Mother's Day 2016
9:06:00 AM
This Mother's Day is the first year that I've actually had a baby out here in the world with me and it has been very sweet. I've caught myself just seconds before tears come at how happy I am and how sweet my little boy is - and then I am reminded of my work when Zane is doing all he can to crawl off the bed I am so haphazardly trying to snuggle him on.
Being a mother is one of the most precious things that has ever happened to me. Each day I am struck by how cool Zane is, how independent he tries to be, and the fact that I get to be here to witness it all. I've never really looked at someone and loved all of them and been amazed by just how cool their personality is. But with Zane, I could watch him all day. All of the growls, all of the proud, cheesy grins, all of the early morning singing and all of the stink eyes in the car. All of the snot and throw up and poop too. And all of the moments where we curl up with a book and Zane pays attention for a whole 3 minutes before he all of a sudden decides he needs an exorcism that exact moment.
Yesterday to celebrate Mother's Day, we loaded up our bikes, the bike trailer we've been borrowing, and a lunch that my husband packed and set off for a bike ride. We rode 6 miles uphill to this secluded little dock where the water was just high enough to dip your toes in. Blooming lily pads decorated the lake and cotton flew through the air. It was like we had our own little slice of paradise. We sat on the dock long enough to cool off from our bike ride and take in the view. I continually fall in love over and over again seeing Mitch take care of Zane. It is the sweetest of bonds that those two have. I am so grateful for a day where my husband does everything he can to make sure that I can feel that sweet peace of being with my family.
I am so grateful for a day where I can celebrate the wonderful women in my life, those that have children and those that don't. Mother's Day as a single adult was just a day where I thought about all of the women who helped me be who I was. Mother's Day now as a mother has changed my entire perspective.
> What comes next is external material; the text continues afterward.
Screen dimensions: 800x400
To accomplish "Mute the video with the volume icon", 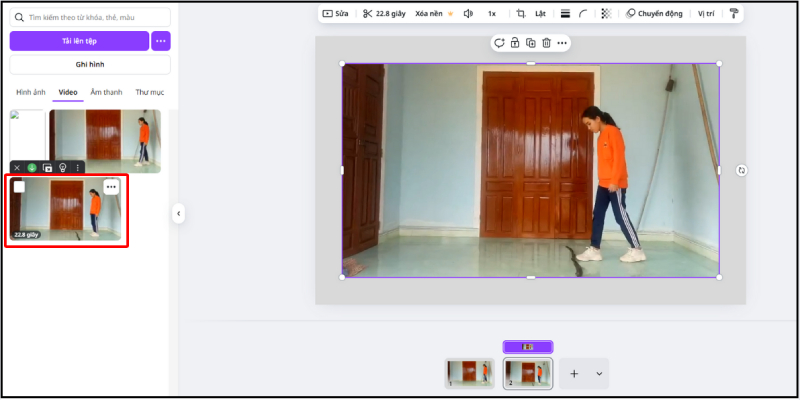I will (x=468, y=14).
I instead reflect on the qualities of a woman - powerful, compassionate, nurturing - and I reflect on how those qualities have been passed on to me through strong women's examples, some childless and some not.
On this day, I am so grateful for the example of women who showed me what it means to be compassionate. I am in awe that some women seem to carry the world on their shoulders when it comes to compassion - how they are able to see a need and fill a need, even outside of family bonds. I can think of many amazing women who do this daily and I hope to become more like them.
I am also inspired by the many women who are powerful. Their power comes in many different forms but all of them have inspired me by their strength and endurance; whether it is battling depression or anxiety, being physically strong, standing up for what is right, or just simply being who they are, these strong women have made such an impact in my life.
Perhaps though, it is the nurturing women I love the most. The women who were able to love little old me and all of my stink. Women who were able to look at me, a rambunctious little terror, and show me so much kindness and love when I thought I needed it and when I insisted that I didn't. And the women that were able to do this with all of the rough and tumble gang that is my family.
Thank you, Mom. Thank you, Grandma, and thank you, women everywhere who have shown me the qualities that I hope to emulate throughout my life.